But Deutsche did not commit this wrongdoing. Deutsche was the victim. To be precise, the bank’s shareholders and its rank-and-file employees who are now losing their jobs in droves are the primary victims.

Meanwhile, top executives retired with multimillion-dollar bonuses based on the misrepresentation of the bank’s balance sheet. It is therefore especially disappointing that in 2015, after a lengthy investigation helped by multiple whistleblowers, the SEC imposed a fine on Deutsche’s shareholders instead of the managers responsible.

Compare this outcome with a contemporaneous SEC enforcement action against the less connected executives of a smaller firm, Trinity Capital, and its subsidiary Los Alamos National Bank. The violations at Trinity seem similar to Deutsche, but orders of magnitude smaller. Five executives at Trinity were charged, the chief executive settled and paid a fine, and litigation continued against two senior officers.

 

Former officer who exposed false accounting declines share of payout after executives go unpunished

“We will hold senior executives liable when they misstate the company’s performance and fail to come clean with shareholders,” explained Andrew Ceresney, director of the SEC’s Division of Enforcement.

So why did the SEC not go after Deutsche’s executives? The most obvious concern is that Deutsche’s top lawyers “revolved” in and out of the SEC before, during and after the illegal activity at the bank. Robert Rice, the chief lawyer in charge of the internal investigation at Deutsche in 2011, became the SEC’s chief counsel in 2013. Robert Khuzami, Deutsche’s top lawyer in North America, became head of the SEC’s enforcement division after the financial crisis. Their boss, Richard Walker, the bank’s longtime general counsel (he left the bank this year) was once head of enforcement at the SEC.

This goes beyond the typical revolving door story. In this case, top SEC lawyers had held senior posts at the bank, moving in and out of top positions at the regulator even as the investigations into malfeasance at Deutsche were ongoing.

This took place on the watch of Mary Jo White, the current chair of the SEC, whose relationship with Mr Khuzami and Mr Rice dates back 20 years. She bears ultimate responsibility for the Deutsche fine.

In 2010 I joined Deutsche from Goldman Sachs as a vice-president in the market-risk department. I am a mathematician and had worked in risk-modelling at other banks. When I joined Deutsche I was not made aware that an internal “investigation” was already under way into the inflated valuation of the bank’s $120bn portfolio of exotic credit derivatives.

Within a few months, though, I realised something was very wrong, and I called the internal hotline. That is when I met Mr Rice. He was then Deutsche’s top lawyer for compliance and regulatory affairs, and asserted that our conversations were subject to “attorney-client” privilege and could not be disclosed. I did not agree and was fired.
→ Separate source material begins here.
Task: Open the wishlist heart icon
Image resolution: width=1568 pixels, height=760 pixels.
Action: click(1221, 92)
My Wall Street career was ruined.

When I first helped the SEC investigation, the whistleblower award was a powerful incentive. My lawyers and ex-wife have a claim on a portion of my award, which I am not at liberty to reject.
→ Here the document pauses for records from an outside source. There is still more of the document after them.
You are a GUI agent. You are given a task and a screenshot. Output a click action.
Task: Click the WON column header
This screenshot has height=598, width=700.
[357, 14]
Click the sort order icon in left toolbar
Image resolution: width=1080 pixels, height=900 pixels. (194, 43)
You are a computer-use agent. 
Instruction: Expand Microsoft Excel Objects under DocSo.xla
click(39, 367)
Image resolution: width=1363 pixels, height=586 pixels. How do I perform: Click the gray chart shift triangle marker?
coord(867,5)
Although I need the money now more than ever, I will not join the looting of the very people I was hired to protect. I never intended to turn a job in risk management into a crusade, but after suffering at the hands of the Deutsche executives I will not join them simply because I cannot beat them.

I request that my share of the award be given to Deutsche and its stakeholders, and the award money clawed back from the bonuses paid to the Deutsche executives, especially the former top SEC attorneys.

I would then be happy to collect any award for which I am eligible.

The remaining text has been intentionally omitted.